Goal of the exercise: Output the records exactly. Include every line.

Information given:
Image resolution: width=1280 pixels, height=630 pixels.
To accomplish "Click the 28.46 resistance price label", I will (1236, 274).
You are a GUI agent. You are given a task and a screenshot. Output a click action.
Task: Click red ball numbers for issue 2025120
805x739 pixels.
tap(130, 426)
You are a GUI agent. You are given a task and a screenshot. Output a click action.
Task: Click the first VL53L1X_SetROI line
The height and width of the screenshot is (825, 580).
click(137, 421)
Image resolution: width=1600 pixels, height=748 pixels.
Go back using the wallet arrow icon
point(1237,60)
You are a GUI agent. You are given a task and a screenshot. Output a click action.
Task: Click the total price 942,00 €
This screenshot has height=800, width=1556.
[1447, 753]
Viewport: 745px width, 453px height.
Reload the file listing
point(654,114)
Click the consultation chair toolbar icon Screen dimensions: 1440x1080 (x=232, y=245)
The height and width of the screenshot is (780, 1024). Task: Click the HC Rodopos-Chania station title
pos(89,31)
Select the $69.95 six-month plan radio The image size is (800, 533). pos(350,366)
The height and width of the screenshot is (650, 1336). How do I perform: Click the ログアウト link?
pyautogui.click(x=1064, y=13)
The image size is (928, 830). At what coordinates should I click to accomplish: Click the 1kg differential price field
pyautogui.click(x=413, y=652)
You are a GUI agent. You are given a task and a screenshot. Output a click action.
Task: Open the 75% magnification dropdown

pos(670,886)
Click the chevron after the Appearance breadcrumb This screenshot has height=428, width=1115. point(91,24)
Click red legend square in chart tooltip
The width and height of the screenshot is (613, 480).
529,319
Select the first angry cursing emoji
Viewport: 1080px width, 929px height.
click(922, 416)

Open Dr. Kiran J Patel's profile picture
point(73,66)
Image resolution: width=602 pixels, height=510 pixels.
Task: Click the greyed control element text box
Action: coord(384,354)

Exercise response:
Image resolution: width=1280 pixels, height=630 pixels.
To accomplish "Click the 28.46 resistance price label", I will (1236, 274).
You are a GUI agent. You are given a task and a screenshot. Output a click action.
Task: Click red ball numbers for issue 2025120
805x739 pixels.
tap(130, 426)
You are a GUI agent. You are given a task and a screenshot. Output a click action.
Task: Click the first VL53L1X_SetROI line
The height and width of the screenshot is (825, 580).
click(137, 421)
Image resolution: width=1600 pixels, height=748 pixels.
Go back using the wallet arrow icon
point(1237,60)
You are a GUI agent. You are given a task and a screenshot. Output a click action.
Task: Click the total price 942,00 €
This screenshot has height=800, width=1556.
[1447, 753]
Viewport: 745px width, 453px height.
Reload the file listing
point(654,114)
Click the consultation chair toolbar icon Screen dimensions: 1440x1080 (x=232, y=245)
The height and width of the screenshot is (780, 1024). Task: Click the HC Rodopos-Chania station title
pos(89,31)
Select the $69.95 six-month plan radio The image size is (800, 533). pos(350,366)
The height and width of the screenshot is (650, 1336). How do I perform: Click the ログアウト link?
pyautogui.click(x=1064, y=13)
The image size is (928, 830). At what coordinates should I click to accomplish: Click the 1kg differential price field
pyautogui.click(x=413, y=652)
You are a GUI agent. You are given a task and a screenshot. Output a click action.
Task: Open the 75% magnification dropdown

pos(670,886)
Click the chevron after the Appearance breadcrumb This screenshot has height=428, width=1115. point(91,24)
Click red legend square in chart tooltip
The width and height of the screenshot is (613, 480).
529,319
Select the first angry cursing emoji
Viewport: 1080px width, 929px height.
click(922, 416)

Open Dr. Kiran J Patel's profile picture
point(73,66)
Image resolution: width=602 pixels, height=510 pixels.
Task: Click the greyed control element text box
Action: coord(384,354)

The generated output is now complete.